13 Jan Can son remain in 55-and-over community after parent dies?
Q. After someone dies and the estate is settled, how long can the deceased’s name remain on the deed? Can the house be listed to the deceased forever? This person was 70 and living in a 55-and-over Community with his 40-year-old son. A will left everything, including the house, to the son. Can the son remain in the 55-and-over community or will he have to sell the house and move?
A. There’s a lot to consider here.
First, the deceased person’s name can remain on the deed indefinitely, but at the moment of death the property passes “by operation of law” regardless of what the deed says, said Nancy Heslin Reading, an estate planning attorney with Reading Law Firm in Newton.

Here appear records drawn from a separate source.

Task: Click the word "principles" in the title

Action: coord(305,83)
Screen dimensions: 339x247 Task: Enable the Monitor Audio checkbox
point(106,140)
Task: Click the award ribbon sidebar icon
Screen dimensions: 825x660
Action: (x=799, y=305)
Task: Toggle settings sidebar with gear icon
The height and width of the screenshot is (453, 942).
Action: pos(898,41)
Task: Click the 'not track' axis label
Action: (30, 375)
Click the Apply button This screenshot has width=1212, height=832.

“For instance, if the deed was titled as husband and wife, the surviving spouse would become the sole owner `by operation of law’ at the death of the first spouse regardless of whether a new deed was actually filed,” she said.

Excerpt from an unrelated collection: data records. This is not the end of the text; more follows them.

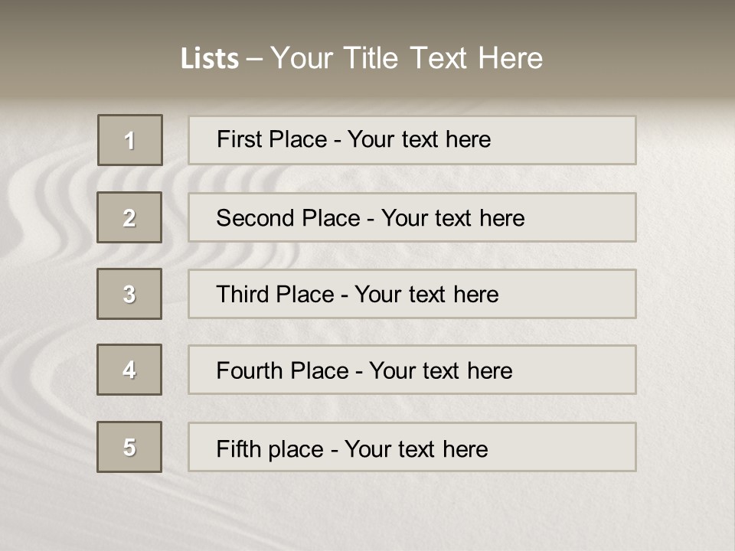Click the number 1 box
Screen dimensions: 735x551
[x=130, y=140]
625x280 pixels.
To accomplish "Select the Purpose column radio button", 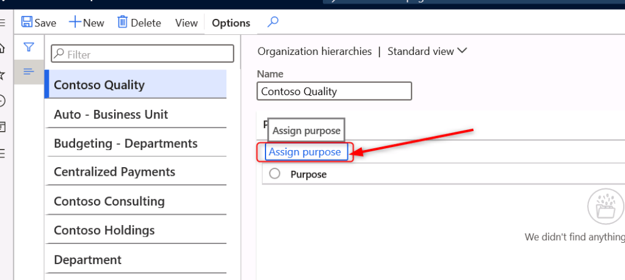I will pos(275,174).
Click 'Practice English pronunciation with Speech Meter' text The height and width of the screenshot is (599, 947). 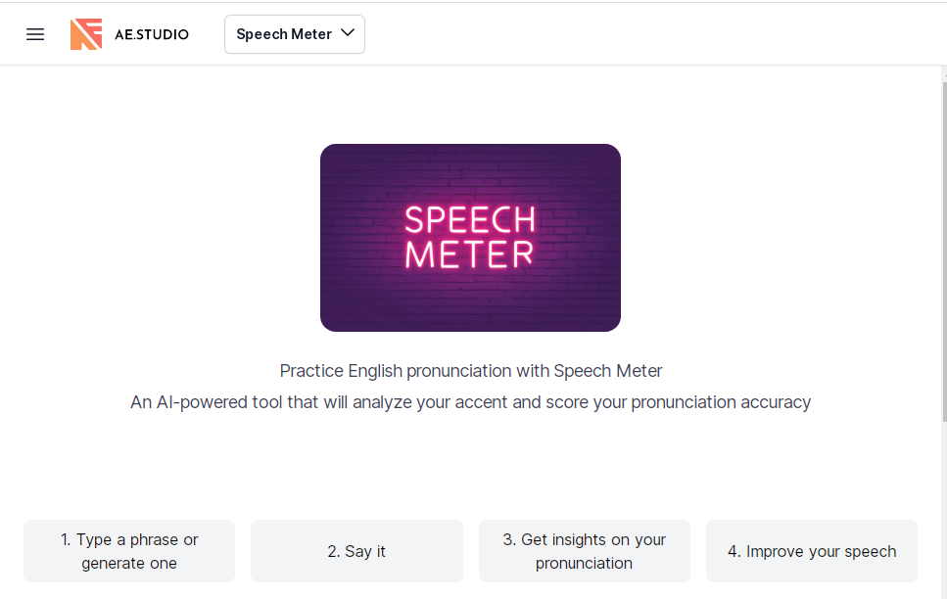pos(470,371)
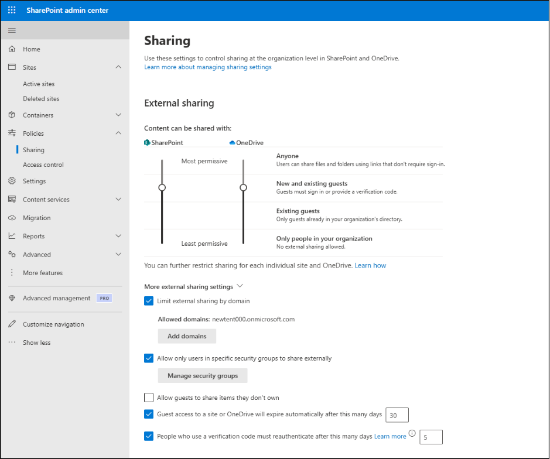The height and width of the screenshot is (459, 550).
Task: Go to Active sites
Action: coord(39,84)
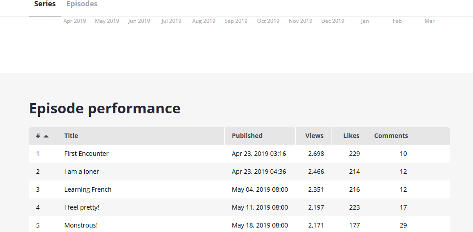The width and height of the screenshot is (473, 232).
Task: Click the 29 comments count for Monstrous!
Action: coord(403,225)
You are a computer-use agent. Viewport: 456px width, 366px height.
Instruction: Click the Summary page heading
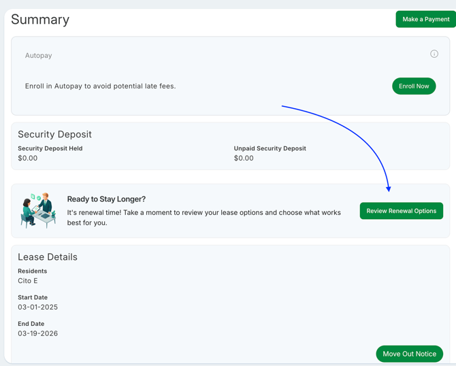click(x=40, y=20)
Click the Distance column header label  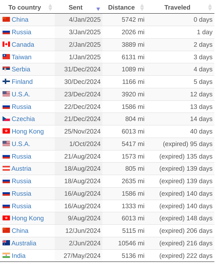coord(122,7)
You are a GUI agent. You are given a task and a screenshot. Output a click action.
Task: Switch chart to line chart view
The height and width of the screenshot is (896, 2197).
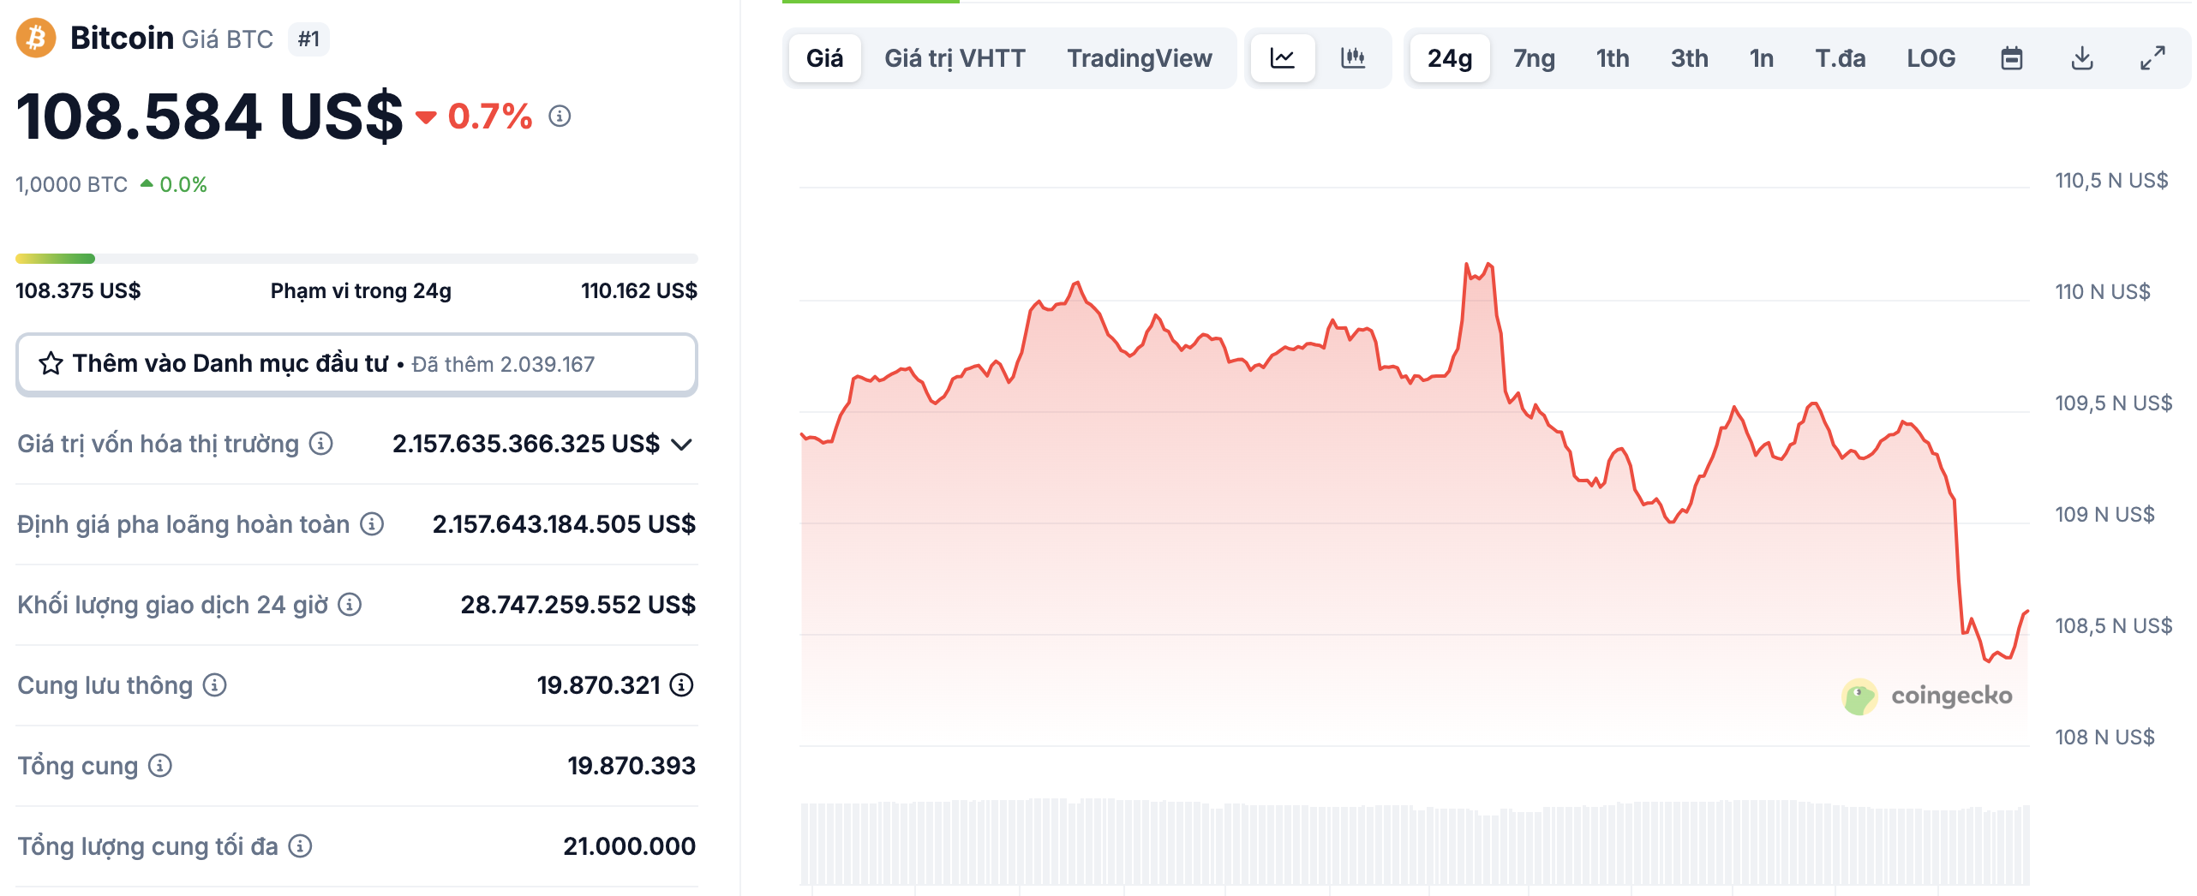point(1283,57)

The important item here is what the by-laws of the 55-and over community say.
“I can’t imagine any circumstance under which the son could remain,” Reading said. ”A will can only convey what the decedent owned, and I doubt that the decedent owned the right to convey his/her property interest to a non-senior.”
The will also needs a careful reading, she said.
Does the will leave the residuary estate to the son, or does it specifically leave the home to the son?
“If the son inherits the residuary estate, then the home typically is liquidated and the proceeds are inherited by the son,” she said. “If it specifically leaves the home to the son, my suspicion is that the bequest must fail in which case I believe the home is liquidated and the proceeds pass as part of the residuary estate.”
Reading also said there’s a good possibility that all this time, the son may not have been living there with the approval of the by-laws, though there could be an exception to the by-laws for someone who is disabled.